Das ist natürlich zunächst einmal eine Frage an die Politiker. Es ist leicht, ihnen den Schwarzen Peter zuzuschieben, und es ist nicht einmal immer falsch. Aber man macht es sich zu einfach, |12|wenn man das Problem mit Politikerschelte für angemessen abgehandelt hält. Denn es liegt wenn schon nicht in allen, so doch in vielen Fällen tiefer.
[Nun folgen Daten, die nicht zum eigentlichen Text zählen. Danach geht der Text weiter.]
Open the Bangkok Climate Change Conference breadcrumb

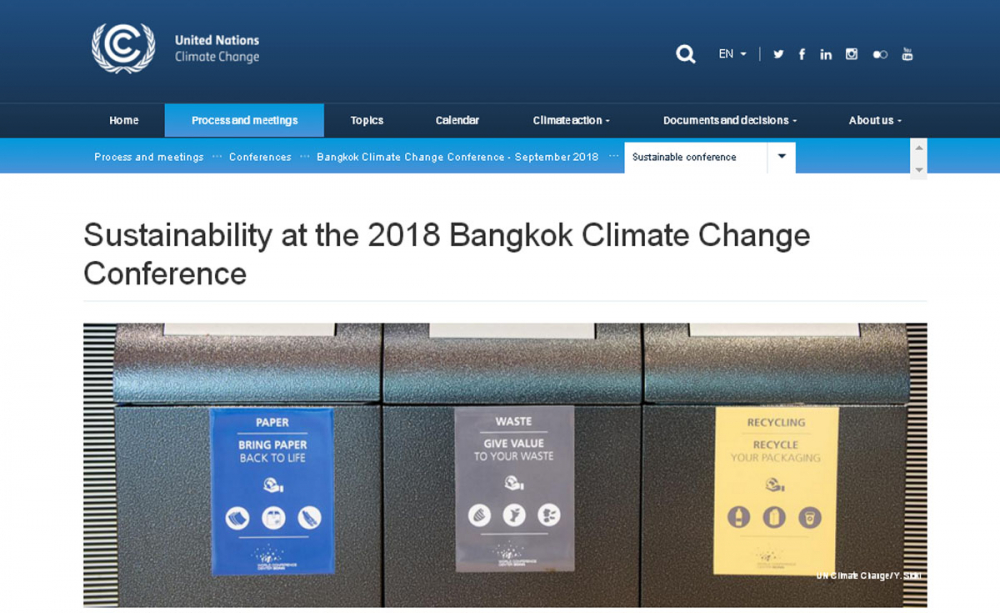coord(458,157)
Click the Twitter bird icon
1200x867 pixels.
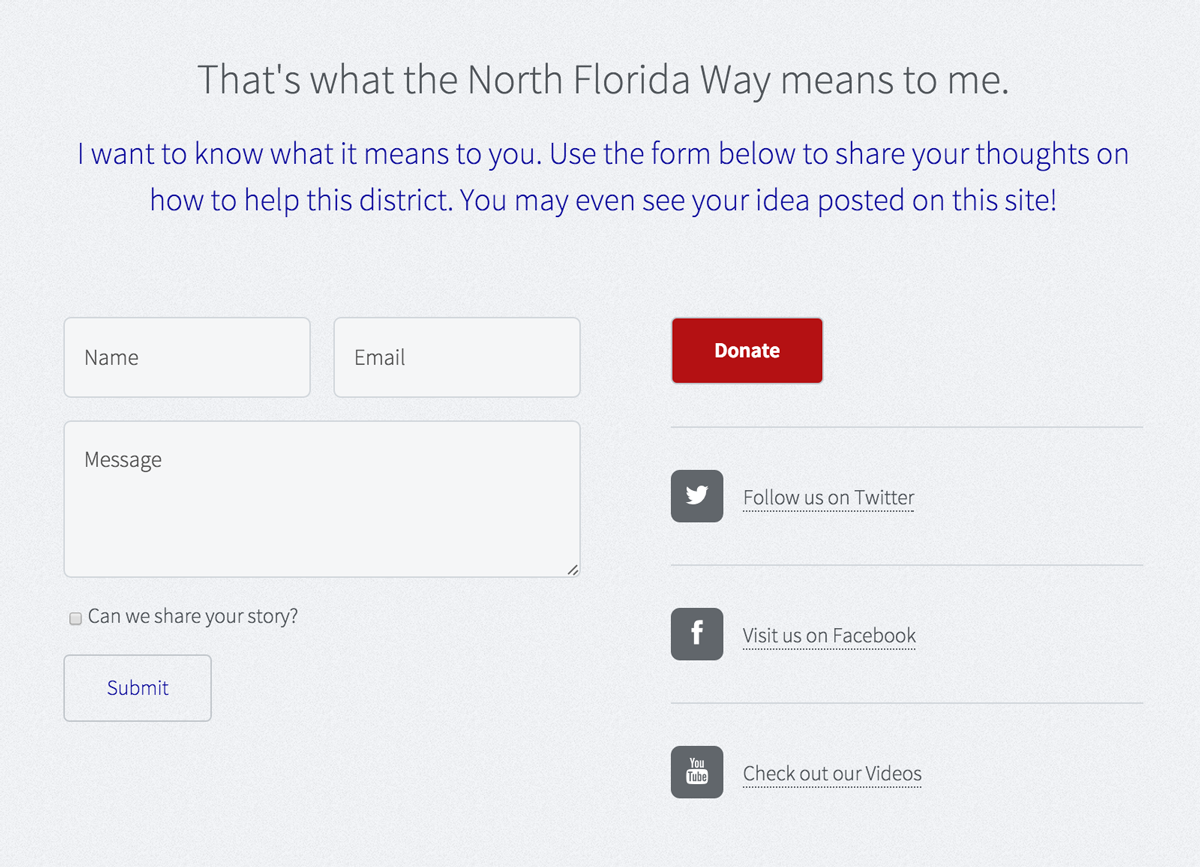[697, 496]
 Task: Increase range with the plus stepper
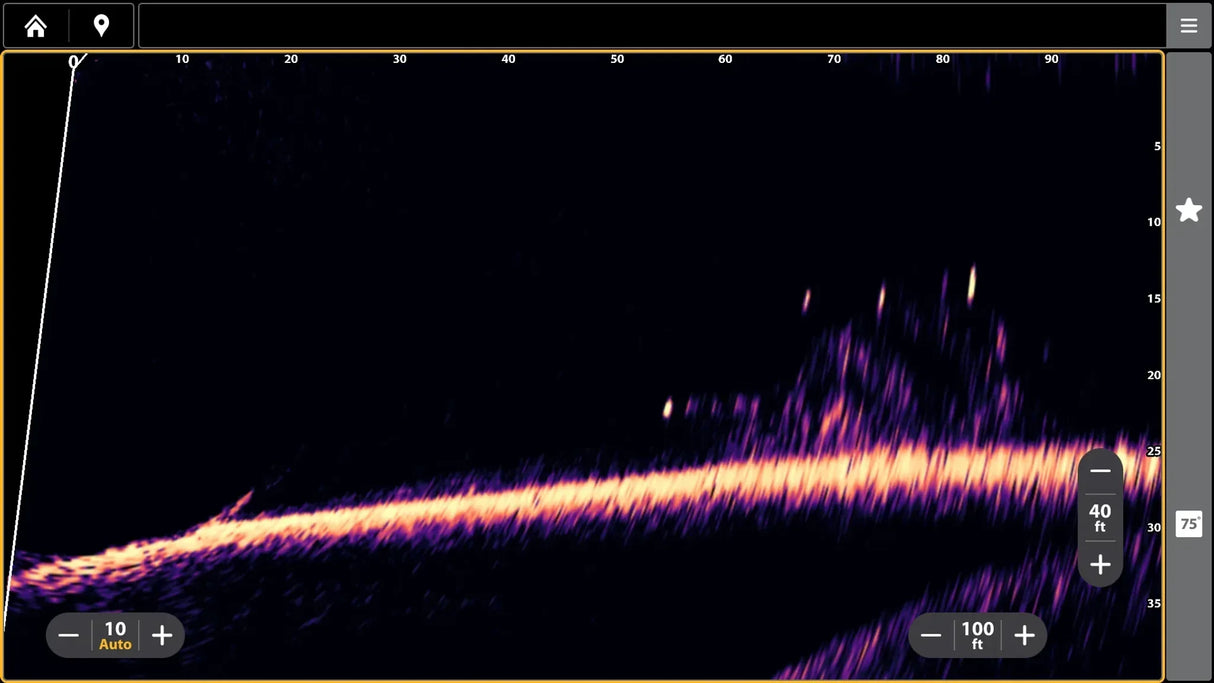(x=1024, y=635)

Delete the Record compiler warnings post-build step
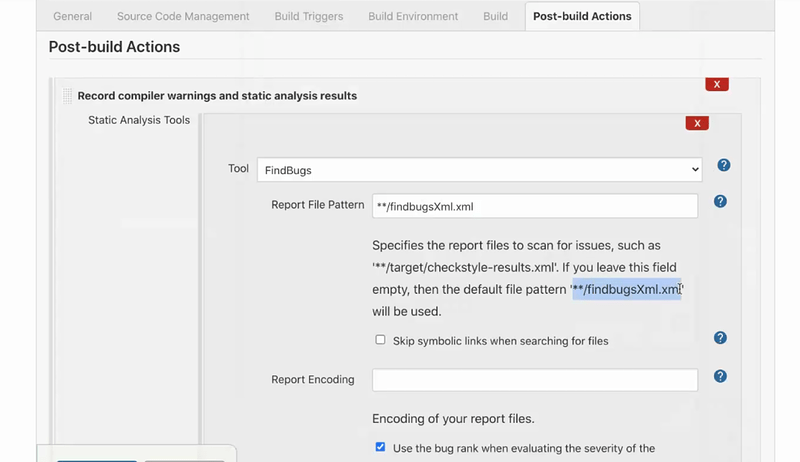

Der lauterste Reformwille nützt nicht viel, wenn das bestehende Institutionengefüge seiner Realisierung unüberwindliche Hindernisse entgegenstellt. Um zu illustrieren, was ich damit meine, nenne ich als Beispiel hier nur das inzwischen geflügelte Stichwort »Bundesratsblockade«. Es bezeichnet eine Situation, in der Zuständigkeitszuweisungen und Verfahrensregeln bei bestimmten politischen Konstellationen dazu führen, dass nichts mehr geht.

Selbstverständlich darf man daraus nicht den Schluss ziehen, nun einfach alle konstitutionellen Hürden der Entscheidungsfindung zu schleifen: Eine demokratische und rechtsstaatliche Verfassung lebt von checks and balances. Aber man kann – ohne die notwendige demokratische Kontrolle zu beeinträchtigen – Verantwortung klar und eindeutig zuweisen. Im Grunde ist das sogar eine Voraussetzung jeder wirksamen Kontrolle: Wen soll man denn zur Verantwortung ziehen, wenn gar nicht klar ist, wo die Verantwortung für eine Entscheidung liegt?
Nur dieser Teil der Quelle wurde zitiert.